=== Section Start ===

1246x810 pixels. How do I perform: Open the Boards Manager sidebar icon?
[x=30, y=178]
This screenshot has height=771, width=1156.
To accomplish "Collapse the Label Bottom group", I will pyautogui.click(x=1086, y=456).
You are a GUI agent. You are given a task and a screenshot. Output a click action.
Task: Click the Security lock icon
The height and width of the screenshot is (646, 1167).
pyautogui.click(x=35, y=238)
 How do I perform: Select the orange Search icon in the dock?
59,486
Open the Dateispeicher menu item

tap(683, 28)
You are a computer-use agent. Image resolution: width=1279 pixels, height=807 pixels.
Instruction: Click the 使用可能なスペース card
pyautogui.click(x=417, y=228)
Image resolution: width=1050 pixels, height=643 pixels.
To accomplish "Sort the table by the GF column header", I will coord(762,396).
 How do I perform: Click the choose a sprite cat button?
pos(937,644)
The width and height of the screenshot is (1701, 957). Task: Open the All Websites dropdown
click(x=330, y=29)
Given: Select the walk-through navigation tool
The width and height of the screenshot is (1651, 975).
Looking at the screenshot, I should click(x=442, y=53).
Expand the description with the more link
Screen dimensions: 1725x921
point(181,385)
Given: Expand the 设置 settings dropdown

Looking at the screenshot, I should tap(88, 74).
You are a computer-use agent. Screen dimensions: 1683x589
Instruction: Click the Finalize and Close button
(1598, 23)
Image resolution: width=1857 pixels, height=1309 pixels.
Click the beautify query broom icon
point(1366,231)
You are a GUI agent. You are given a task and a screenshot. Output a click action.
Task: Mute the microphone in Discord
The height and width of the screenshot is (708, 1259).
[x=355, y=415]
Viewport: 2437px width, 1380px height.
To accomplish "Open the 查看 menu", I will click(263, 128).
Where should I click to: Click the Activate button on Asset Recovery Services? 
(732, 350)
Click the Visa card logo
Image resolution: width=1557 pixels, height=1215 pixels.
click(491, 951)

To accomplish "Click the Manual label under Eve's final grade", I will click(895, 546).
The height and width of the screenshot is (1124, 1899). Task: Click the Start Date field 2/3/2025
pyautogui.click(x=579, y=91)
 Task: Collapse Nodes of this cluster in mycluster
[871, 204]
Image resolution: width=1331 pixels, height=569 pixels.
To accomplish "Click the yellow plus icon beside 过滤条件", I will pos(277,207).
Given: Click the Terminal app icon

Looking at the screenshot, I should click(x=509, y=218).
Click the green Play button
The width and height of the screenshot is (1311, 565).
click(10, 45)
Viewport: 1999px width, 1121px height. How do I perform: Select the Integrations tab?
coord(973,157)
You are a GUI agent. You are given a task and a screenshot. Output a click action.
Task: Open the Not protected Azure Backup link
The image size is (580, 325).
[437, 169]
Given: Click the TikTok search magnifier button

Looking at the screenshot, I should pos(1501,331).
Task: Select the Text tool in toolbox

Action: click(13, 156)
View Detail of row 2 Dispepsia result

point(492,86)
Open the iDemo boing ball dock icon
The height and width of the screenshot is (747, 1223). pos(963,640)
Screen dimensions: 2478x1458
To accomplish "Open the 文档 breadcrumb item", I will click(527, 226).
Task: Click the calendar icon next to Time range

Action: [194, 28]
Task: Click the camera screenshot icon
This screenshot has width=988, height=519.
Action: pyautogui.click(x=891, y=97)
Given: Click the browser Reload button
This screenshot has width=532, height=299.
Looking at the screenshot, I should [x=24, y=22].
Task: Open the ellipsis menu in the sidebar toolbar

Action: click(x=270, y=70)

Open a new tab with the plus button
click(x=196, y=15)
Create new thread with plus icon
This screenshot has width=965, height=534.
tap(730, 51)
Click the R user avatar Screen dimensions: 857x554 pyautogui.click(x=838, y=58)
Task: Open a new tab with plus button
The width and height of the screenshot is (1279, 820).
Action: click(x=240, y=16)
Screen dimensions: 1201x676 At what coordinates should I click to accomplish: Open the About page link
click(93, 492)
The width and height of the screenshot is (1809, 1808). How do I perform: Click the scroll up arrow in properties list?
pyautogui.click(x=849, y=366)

=== Section End ===

:: ACTION ITEM ::
Lines from the records above that hold "computer" are the ones to list.

:: TASK SOLUTION ::
You are a computer-use agent. Image resolution: width=1279 pixels, height=807 pixels.
You are a computer-use agent. Screen dimensions: 1683x589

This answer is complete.